Es por tanto común ver frutos de esos discursos de identidad que se decantan en discursos misóginos (aquello de la virilidad patriótica), xenófobos (específicamente con los vecinos haitianos), racistas (con un hispanismo blanco que ni en España existe), siempre aporofóbico (la identidad es de minorías, el pueblo es bruto, desde el pesimismo de inicios del siglo XX), políticamente sesgado (hay pocos patriotas, el resto son traidores), con discursos históricos inventados y un cierto temor al desorden popular del carnaval que amenaza con hacer naufragar ese imaginario de dominicano autoritario, a la manera trujillista.
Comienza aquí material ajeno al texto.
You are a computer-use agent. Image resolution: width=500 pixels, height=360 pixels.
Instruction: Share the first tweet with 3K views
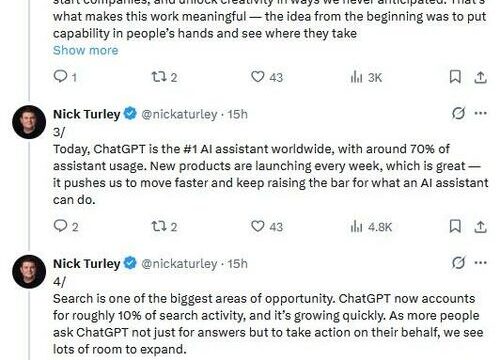coord(480,77)
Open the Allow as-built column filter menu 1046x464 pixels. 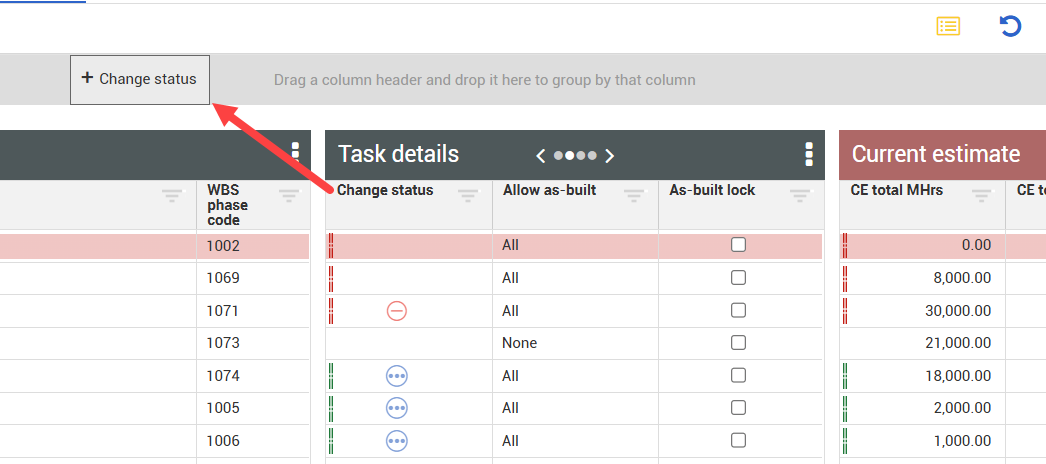click(x=634, y=195)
Toda sociedad es a su vez un proceso temporal permanente, donde los cambios se suceden con gran agilidad, sobre todo si es una sociedad abierta a la manera definida por Popper. Expresiones culturales (ya que de identidad hablamos) que hace dos décadas eran importantes, hoy son irrelevantes. Los ciclos generacionales constantes son ruedas enormes de cambios sociales que constantemente mantienen el mar social en constante agitación. La República Dominicana donde nací hace 64 años poco, pero muy poco, se parece a la de hoy. ¡Y ni me imagino la que conocerán mis nietos cuando tengan mi edad!

Al ser una sociedad absolutamente comunicada por todos los medios tecnológicos que hoy existen, abierta intencionalmente al turismo y con grandes flujos de migrantes (de salida y llegada), las piezas de tantas culturas diferente se integran, se fragmentan, se adaptan y se asumen como propias cuando posiblemente no tienen ni una década de su arribo a esta media isla. A su vez los dominicanos y dominicanas llevan a todo el arco antillano rasgos de su cultura, a Puerto Rico en particular, a varios estados de Estados Unidos (comenzando por New York), a España, Suiza e Italia, por mencionar los destinos más conocidos.
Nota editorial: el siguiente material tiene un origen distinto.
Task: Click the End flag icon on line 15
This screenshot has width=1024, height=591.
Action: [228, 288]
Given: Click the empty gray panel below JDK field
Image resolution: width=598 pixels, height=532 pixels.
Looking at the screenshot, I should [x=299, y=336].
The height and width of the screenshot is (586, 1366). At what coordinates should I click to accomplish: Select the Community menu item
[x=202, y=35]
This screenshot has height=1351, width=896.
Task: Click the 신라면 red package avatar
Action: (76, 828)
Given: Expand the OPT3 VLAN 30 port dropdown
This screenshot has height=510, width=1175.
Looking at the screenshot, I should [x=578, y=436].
Si luego de superar todos esos obstáculos objetivos de la formulación de “una identidad dominicana” alguien me la quiere mostrar (fijada en un discurso con los medios posibles), encantado me siento para aprender sobre dicho tema. Hasta ahora me ha parecido más sensato que ante la pregunta por cual es mi patria, comulgo con la respuesta del poeta: “no la busque, no pregunte por ella”.